Back up on the roof I got someone braver than me to hang over the edge to retrieve the rogue ring, which bore the number ‘13’. After some detective work I established it was one of three birds ringed in the coastal town the previous year. I had already named this male Sutton bird ‘Lucky’, as apparently it must have somehow escaped after catching its leg on the wire in a freak accident.
Falco peregrinus in flight
Well, it turned out that this bird had already been named ‘Lucky 13’ by a Peregrine conservation team in Brighton. Number 13’s siblings, 11 and 12, perished and he then survived a further escapade. He got blown off the roof before he could properly fly. But he was rescued from the street and taken back to the nesting scrape, via the residents’ lift.
Over the next few weeks I saw him regularly and was delighted when he attracted a mate. But I was to miss out on subsequent developments. ‘Peregrine’ means ‘traveller’ or ‘wanderer’ but soon it was me and my colleagues who were the ones having to move on.

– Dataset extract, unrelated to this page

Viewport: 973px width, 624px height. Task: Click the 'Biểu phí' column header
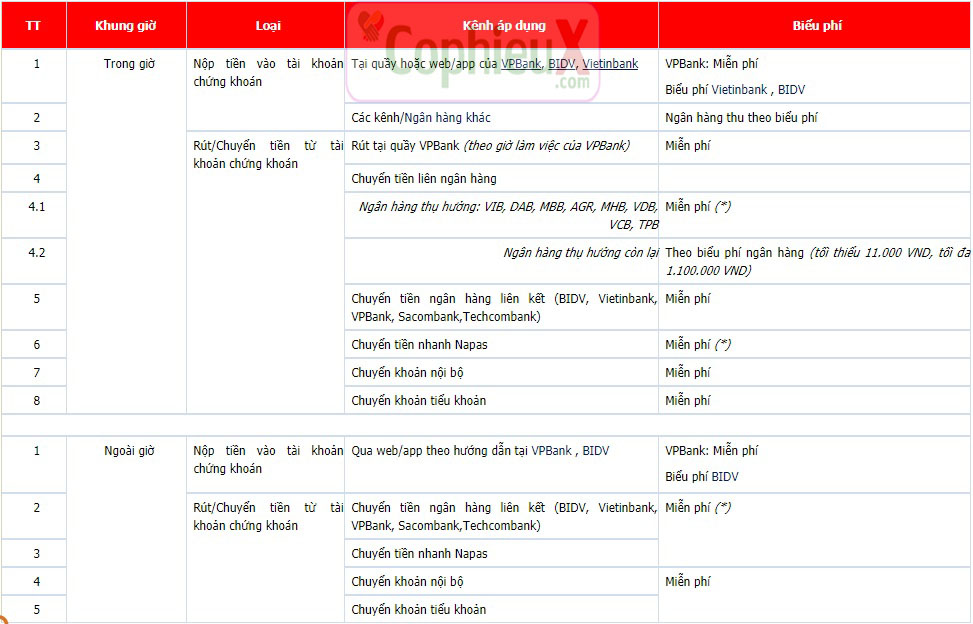coord(817,26)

We were all made redundant and I had to leave it to others to take up the story. I’m pleased to say their efforts paid off and have helped Peregrines breed regularly at this site in subsequent years.
And although I’ve only once had a Peregrine fly past my subsequent office window, the number 13 ring still hangs above my desk as a reminder of a strong but graceful friend and a modern miracle of survival.
Now see for yourself!
With the growth in Peregrine numbers their natural nesting sites on crags and cliffs have been supplemented by high rise blocks, skyscrapers, cathedrals and churches. Locally they are increasingly seen but remain rare.

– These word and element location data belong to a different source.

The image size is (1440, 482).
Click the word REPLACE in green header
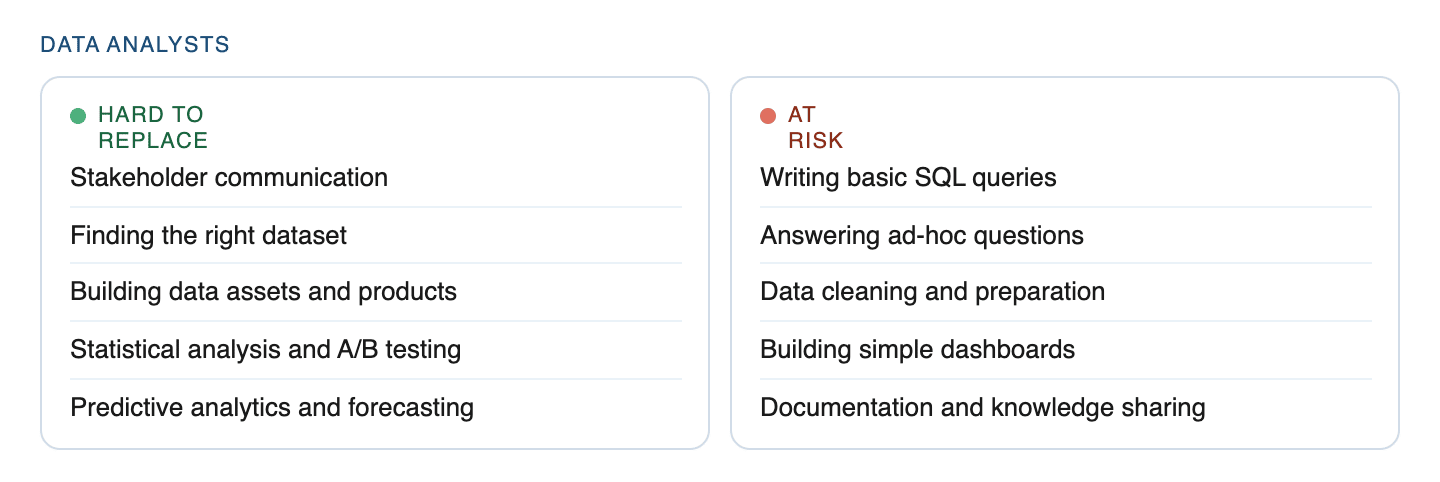pyautogui.click(x=153, y=140)
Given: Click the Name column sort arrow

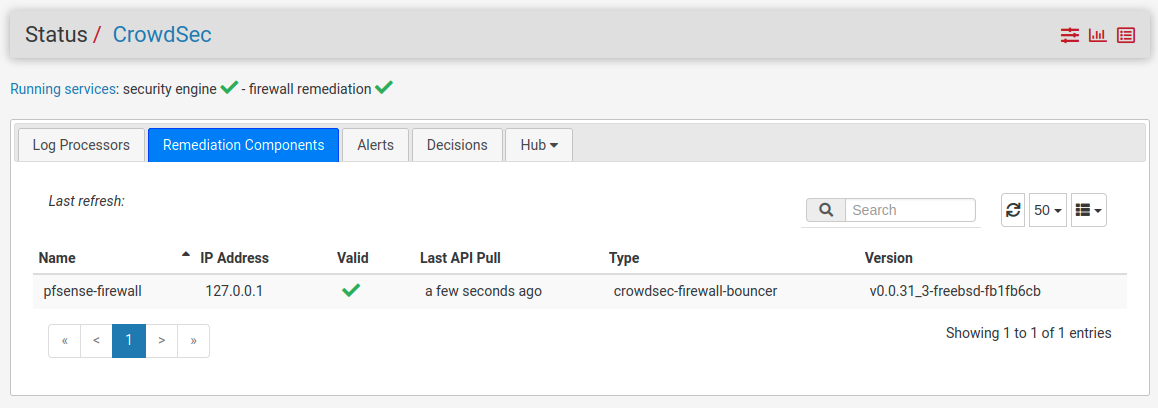Looking at the screenshot, I should (x=185, y=257).
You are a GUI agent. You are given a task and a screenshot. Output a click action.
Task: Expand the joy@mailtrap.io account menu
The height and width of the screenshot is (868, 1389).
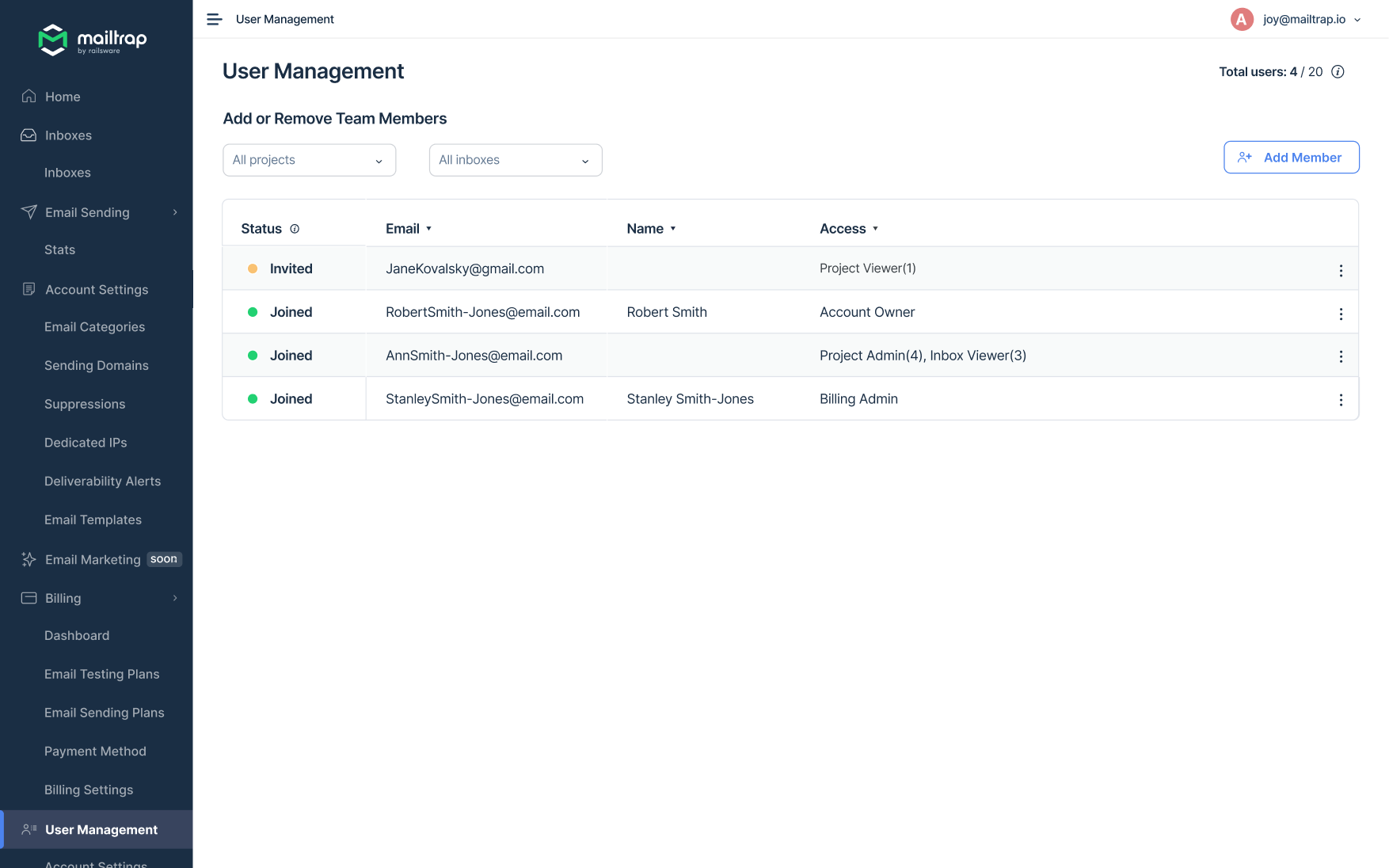[1357, 20]
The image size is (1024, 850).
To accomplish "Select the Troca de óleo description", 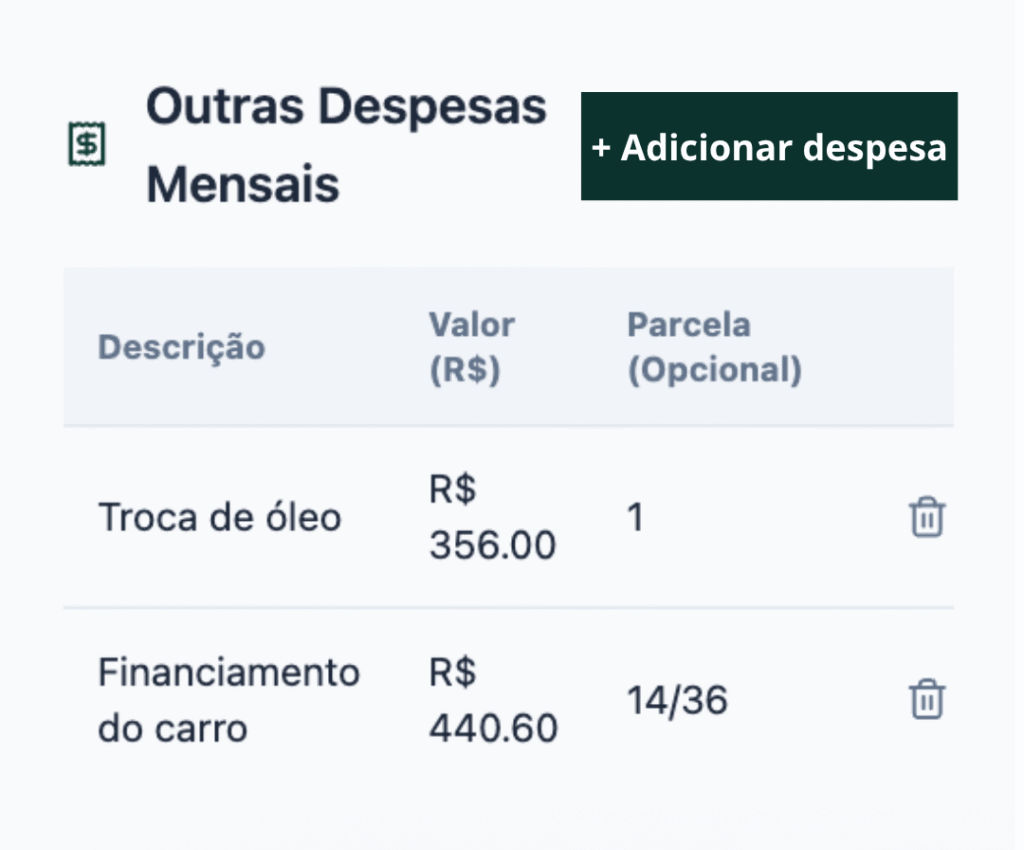I will [x=220, y=518].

The move to the towns has seen them change hunting strategy. They use the neon lights to pinpoint and pursue passing night migrants, many of them scarce visitors themselves.

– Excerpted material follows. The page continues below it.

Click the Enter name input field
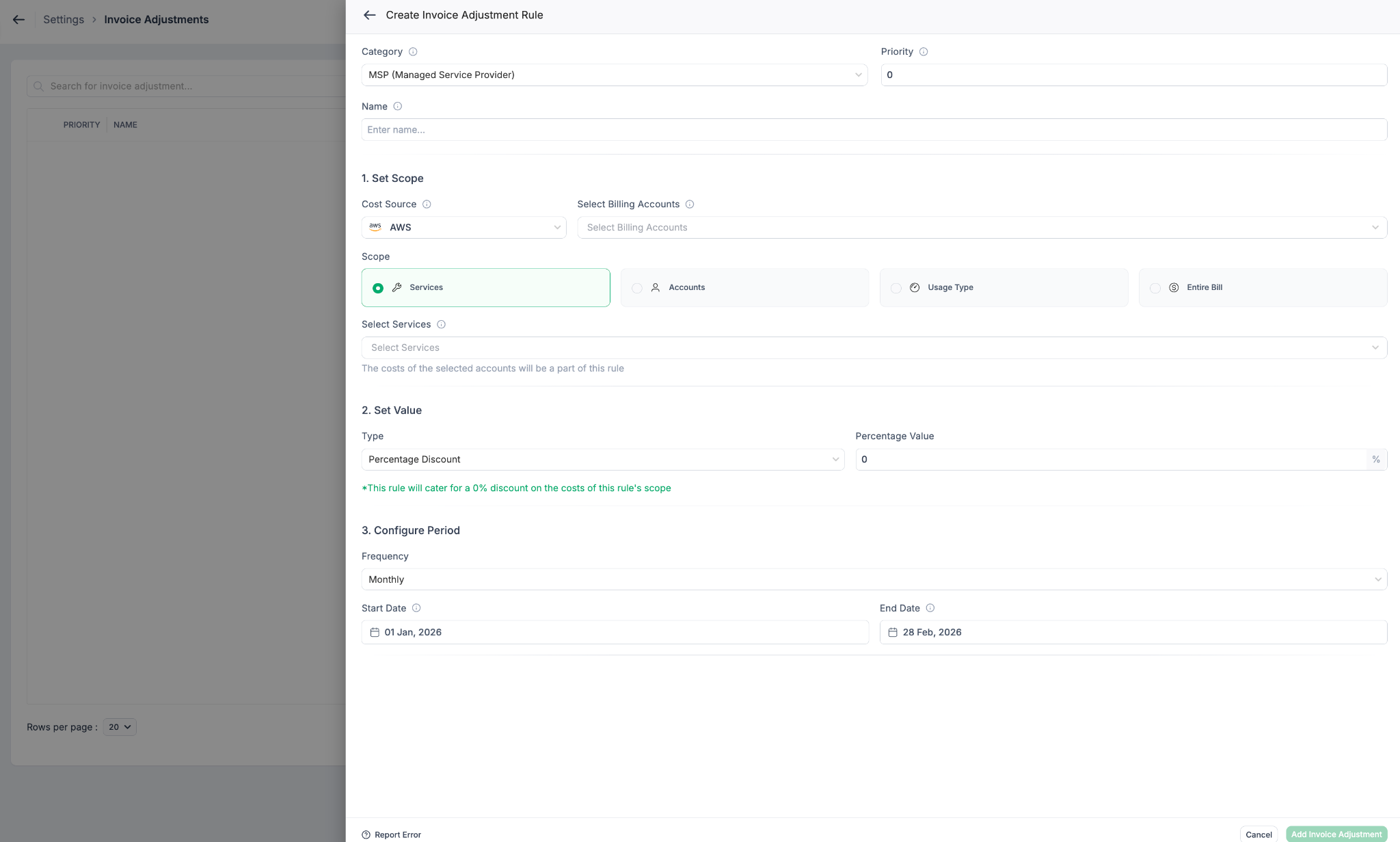Screen dimensions: 1400x842 [874, 130]
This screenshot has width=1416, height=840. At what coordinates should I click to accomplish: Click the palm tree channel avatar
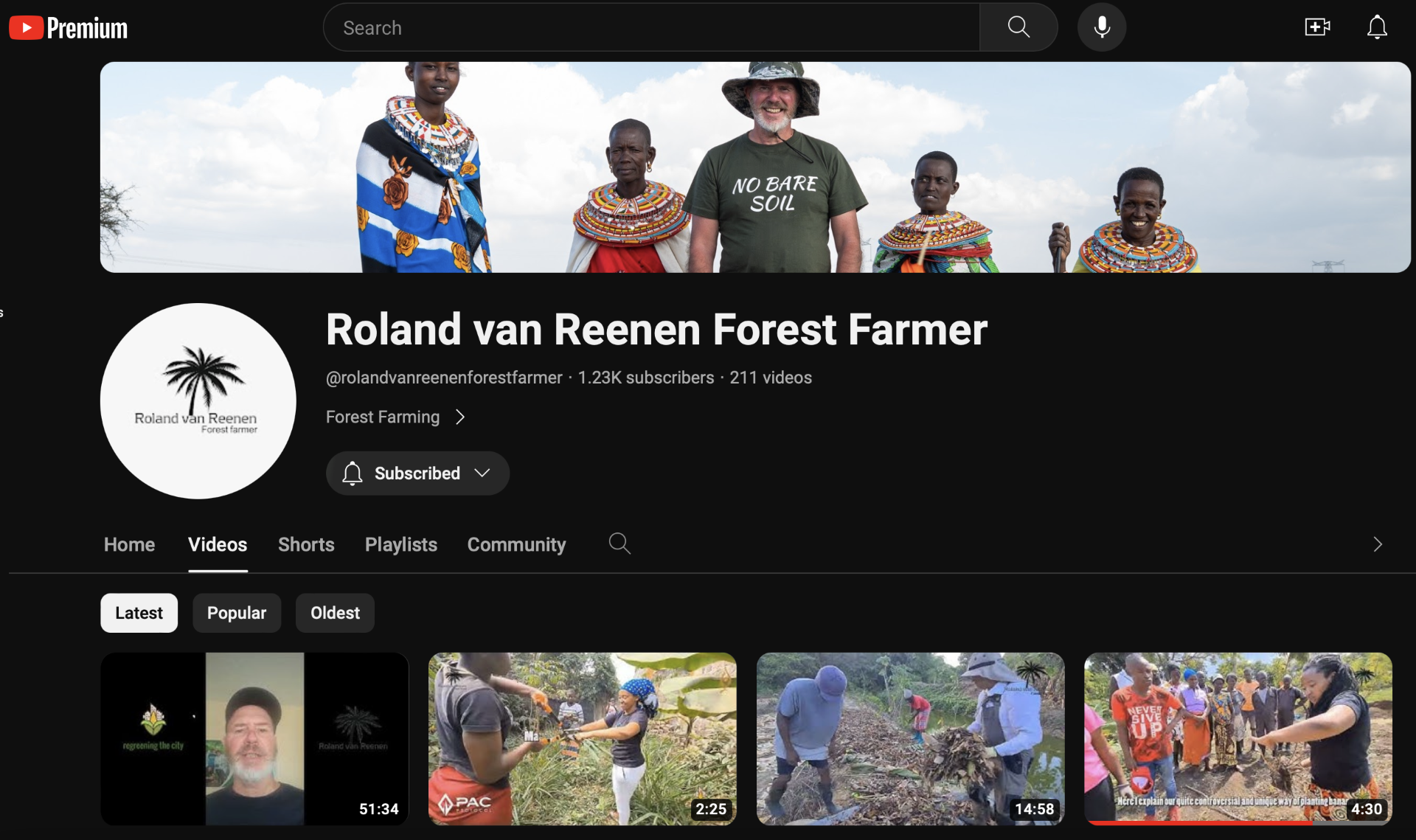(x=198, y=400)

Pairs now breed in various parts of Surrey and for anyone wishing to see Peregrines locally, rather than wait for Cranleigh’s first tower block development, I recommend a short trip north to Woking town centre.
There they have been successfully raising young on Export House since 2016. I’ve regularly seen them as I’ve passed by on the train.
This year the first egg was laid on 17th March and by the 26th there were five. All had hatched by 30th April. You might think they would be safe up there away from humans. But there are other enemies.
One fell victim to the severe cold soon afterwards and the birds have had hassle from a third adult Peregrine visiting the box to steal the chicks’ food.
Surrey Bird Club ran a stand last month in Woking Town Centre with telescopes for people who want to view these birds. Further opportunities will be on 9th and 16th June, by which time the remaining juveniles may be viewable outside the box as they take their first flights.
Check the website www.wokingperegrines.com before you go. They are viewable for incredible close-ups via four cameras. As I write, the female has just popped into the nesting box to feed the chicks and they are cheeping like crazy to ensure they get their share. I hope they make it.